MacOS $ cat file.txt
_
-
.
a
B
8
:
;
@
~
,
MacOS $ awk '/[@~.[:alnum:]:;-]/' file.txt 
.
a
B
8
@
~
MacOS $ awk '/[-;:@~.[:alnum:]]/' file.txt 
-
.
a
B
8
:
;
@
~
MacOS $ awk '/[^@~.[:alnum:]:;-]/' file.txt 
_
-
:
;
,
MacOS $ awk '/[^-;:@~.[:alnum:]]/' file.txt 
_
,
MacOS $ 

On GNU Awk (shown on Ubuntu 16.04), the behavior is different; other characters in the bracket expression are handled the same regardless of whether they come before or after the character class:

Linux $ cat file.txt
_
-
.
a
B
8
:
;
@
~
,
Linux $ awk '/[@~.[:alnum:]:;-]/' file.txt 
-
.
a
B
8
:
;
@
~
Linux $ awk '/[-;:@~.[:alnum:]]/' file.txt 
-
.
a
B
8
:
;
@
~
Linux $ awk '/[^@~.[:alnum:]:;-]/' file.txt 
_
,
Linux $ awk '/[^-;:@~.[:alnum:]]/' file.txt 
_
,
Linux $ 

Is this documented anywhere? Or, if it is a bug, is it a known bug? (And if it is a known bug, is it fixed in later versions of Awk?)

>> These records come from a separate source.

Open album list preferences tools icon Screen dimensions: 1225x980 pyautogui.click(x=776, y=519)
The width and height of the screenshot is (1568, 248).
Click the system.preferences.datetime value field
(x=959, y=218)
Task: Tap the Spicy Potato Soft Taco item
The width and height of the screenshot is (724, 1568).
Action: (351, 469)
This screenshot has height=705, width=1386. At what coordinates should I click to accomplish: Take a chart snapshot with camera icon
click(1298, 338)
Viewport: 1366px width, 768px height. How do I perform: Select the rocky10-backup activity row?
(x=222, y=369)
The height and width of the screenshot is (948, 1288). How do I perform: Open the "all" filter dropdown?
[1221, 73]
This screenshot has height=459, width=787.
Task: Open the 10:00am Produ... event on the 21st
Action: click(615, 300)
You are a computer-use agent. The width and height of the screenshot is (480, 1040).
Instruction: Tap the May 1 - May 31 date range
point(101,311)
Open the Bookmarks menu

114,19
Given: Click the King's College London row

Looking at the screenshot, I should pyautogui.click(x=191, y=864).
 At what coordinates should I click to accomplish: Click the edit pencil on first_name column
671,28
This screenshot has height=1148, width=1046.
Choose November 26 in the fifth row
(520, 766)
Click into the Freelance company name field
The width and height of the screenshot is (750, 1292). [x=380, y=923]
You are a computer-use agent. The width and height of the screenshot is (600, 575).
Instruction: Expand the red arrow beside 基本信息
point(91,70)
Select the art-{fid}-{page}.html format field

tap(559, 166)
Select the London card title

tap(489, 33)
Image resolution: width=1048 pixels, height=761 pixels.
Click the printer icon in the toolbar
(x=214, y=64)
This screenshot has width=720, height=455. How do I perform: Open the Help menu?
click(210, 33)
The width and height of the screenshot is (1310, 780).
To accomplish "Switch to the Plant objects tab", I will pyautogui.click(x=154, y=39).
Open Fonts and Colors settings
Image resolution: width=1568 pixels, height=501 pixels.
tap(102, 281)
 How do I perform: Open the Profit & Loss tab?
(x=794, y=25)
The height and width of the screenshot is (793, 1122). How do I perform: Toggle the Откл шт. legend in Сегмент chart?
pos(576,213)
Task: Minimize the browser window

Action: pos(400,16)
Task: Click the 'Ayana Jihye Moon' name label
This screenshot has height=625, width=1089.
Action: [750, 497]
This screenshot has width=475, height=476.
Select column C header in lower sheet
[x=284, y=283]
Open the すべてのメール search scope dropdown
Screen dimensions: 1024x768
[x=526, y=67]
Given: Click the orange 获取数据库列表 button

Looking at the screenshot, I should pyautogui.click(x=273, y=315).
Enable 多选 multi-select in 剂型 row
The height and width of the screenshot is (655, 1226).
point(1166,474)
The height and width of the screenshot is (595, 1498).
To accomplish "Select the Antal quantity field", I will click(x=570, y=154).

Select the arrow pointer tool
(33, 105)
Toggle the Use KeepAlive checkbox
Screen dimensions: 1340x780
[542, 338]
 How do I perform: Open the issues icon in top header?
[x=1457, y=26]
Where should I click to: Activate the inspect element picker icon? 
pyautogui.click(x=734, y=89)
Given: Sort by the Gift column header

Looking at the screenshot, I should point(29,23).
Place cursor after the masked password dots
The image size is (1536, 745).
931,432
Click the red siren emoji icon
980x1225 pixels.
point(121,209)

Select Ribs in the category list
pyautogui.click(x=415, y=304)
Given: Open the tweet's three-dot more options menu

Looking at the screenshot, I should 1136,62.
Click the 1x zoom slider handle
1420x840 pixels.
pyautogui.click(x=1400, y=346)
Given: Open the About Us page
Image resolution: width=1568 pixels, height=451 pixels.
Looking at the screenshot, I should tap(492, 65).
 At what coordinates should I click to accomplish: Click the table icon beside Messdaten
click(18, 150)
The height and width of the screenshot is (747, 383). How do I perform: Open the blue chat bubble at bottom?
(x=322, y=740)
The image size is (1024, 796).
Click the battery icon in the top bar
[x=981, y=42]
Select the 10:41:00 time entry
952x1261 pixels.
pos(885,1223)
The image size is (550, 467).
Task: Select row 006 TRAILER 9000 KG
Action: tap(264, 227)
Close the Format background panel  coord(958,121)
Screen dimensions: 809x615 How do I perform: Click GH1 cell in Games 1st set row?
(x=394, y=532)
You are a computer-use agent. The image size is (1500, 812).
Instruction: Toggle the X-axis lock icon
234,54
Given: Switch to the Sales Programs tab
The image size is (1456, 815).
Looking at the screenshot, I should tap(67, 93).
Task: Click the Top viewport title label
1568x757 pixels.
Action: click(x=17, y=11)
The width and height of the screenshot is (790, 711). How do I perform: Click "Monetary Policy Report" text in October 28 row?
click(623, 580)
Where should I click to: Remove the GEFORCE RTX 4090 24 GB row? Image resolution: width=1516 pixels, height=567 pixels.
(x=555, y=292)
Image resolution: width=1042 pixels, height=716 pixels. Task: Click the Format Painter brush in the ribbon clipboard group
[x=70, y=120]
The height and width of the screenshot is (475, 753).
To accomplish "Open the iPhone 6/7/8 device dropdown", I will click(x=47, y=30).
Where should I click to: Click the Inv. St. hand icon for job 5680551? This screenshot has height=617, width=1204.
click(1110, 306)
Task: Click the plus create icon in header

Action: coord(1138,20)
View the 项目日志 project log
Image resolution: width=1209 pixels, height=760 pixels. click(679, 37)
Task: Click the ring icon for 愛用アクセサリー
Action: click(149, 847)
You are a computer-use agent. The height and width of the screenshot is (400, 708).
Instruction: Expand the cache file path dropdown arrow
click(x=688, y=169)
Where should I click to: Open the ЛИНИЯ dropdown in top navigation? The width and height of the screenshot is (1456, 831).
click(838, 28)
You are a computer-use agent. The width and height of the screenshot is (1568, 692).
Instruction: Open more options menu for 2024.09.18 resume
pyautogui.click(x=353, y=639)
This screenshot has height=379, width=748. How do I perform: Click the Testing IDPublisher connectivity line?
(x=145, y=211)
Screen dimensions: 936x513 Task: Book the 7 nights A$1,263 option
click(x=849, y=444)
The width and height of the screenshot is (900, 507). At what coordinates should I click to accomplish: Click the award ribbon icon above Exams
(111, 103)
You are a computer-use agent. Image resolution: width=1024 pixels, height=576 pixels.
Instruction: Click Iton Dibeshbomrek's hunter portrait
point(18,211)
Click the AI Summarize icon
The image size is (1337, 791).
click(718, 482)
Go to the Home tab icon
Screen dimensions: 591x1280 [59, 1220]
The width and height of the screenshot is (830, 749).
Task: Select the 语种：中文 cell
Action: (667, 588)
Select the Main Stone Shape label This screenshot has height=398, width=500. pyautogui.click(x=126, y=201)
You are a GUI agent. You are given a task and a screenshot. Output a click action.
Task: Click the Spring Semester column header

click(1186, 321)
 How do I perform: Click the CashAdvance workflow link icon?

What should I do with this discovery? Is there somewhere I should open a bug report?

Kusalananda
  • 320,670
  • 36
  • 633
  • 936
Wildcard
  • 35,316
  • 26
  • 130
  • 258
  • 8
    MacOS is a poor choice of reference since many of the userland utilities haven't been updated for more than a decade. I'd use FreeBSD for a reference (in preference to NetBSD and OpenBSD), but one of those is more likely to have an updated awk, etc. – Thomas Dickey Apr 06 '17 at 00:03
  • To echo what @ThomasDickey said in his comment here, https://unix.stackexchange.com/questions/352977/why-does-this-bsd-grep-result-differ-from-gnu-grep is another case of a weird bug (in grep) that apparently only occurs in the OS X version of a utility and not in the current BSD version found on other distros – sideshowbarker Apr 06 '17 at 00:33
  • It would be a bug in that it's not POSIX-compliant, but I also can't reproduce it on a macOS system here... – Michael Homer Apr 06 '17 at 01:11
  • @MichaelHomer, `awk --version` shows 20070501 and the macOS version is 10.11.6. – Wildcard Apr 06 '17 at 01:14
  • Yes, same here, and both 10.12 and 10.11. The first two commands produce identical output, as do the second two. I wonder if there's something environmental. – Michael Homer Apr 06 '17 at 01:16
  • 1
    Indeed: try `LANG=C awk ...` versus `LANG=xx.UTF-8`. – Michael Homer Apr 06 '17 at 01:17
  • @MichaelHomer, that does it. Want to put it as an answer? – Wildcard Apr 06 '17 at 01:21
  • 2
    It's not really an answer - it's still a bug, it's just one that doesn't show up in the C locale. I don't know about any of the other questions. – Michael Homer Apr 06 '17 at 01:23
  • 2
    FWIW: `awk`, `mawk` and `gawk` are consistent in their behaviour on OpenBSD and does the right things. – Kusalananda Apr 20 '17 at 20:22
  • 1
    I think I just stumbled over the same bug: `echo 'foo:bar: info' | awk '/^[:[:alpha:]]+: /'` outputs `foo:bar: info` as expected while `echo 'foo:bar: info' | awk '/^[[:alpha:]:]+: /'` outputs nothing unless I prefix it with `LANG=C`. `awk --version` outputs `awk version 20070501`. GNU awk produces the expected output regardless of the order inside the bracket expression. – Ed Morton Dec 20 '17 at 14:58
  • You should consider this the upstream: https://github.com/onetrueawk/awk – Rafael Kitover Jul 30 '19 at 01:30

1 Answers1

1

Test on FreeBSD 11.2-RELEASE matched the correct results, and matching your results on a recent GNU/Linux.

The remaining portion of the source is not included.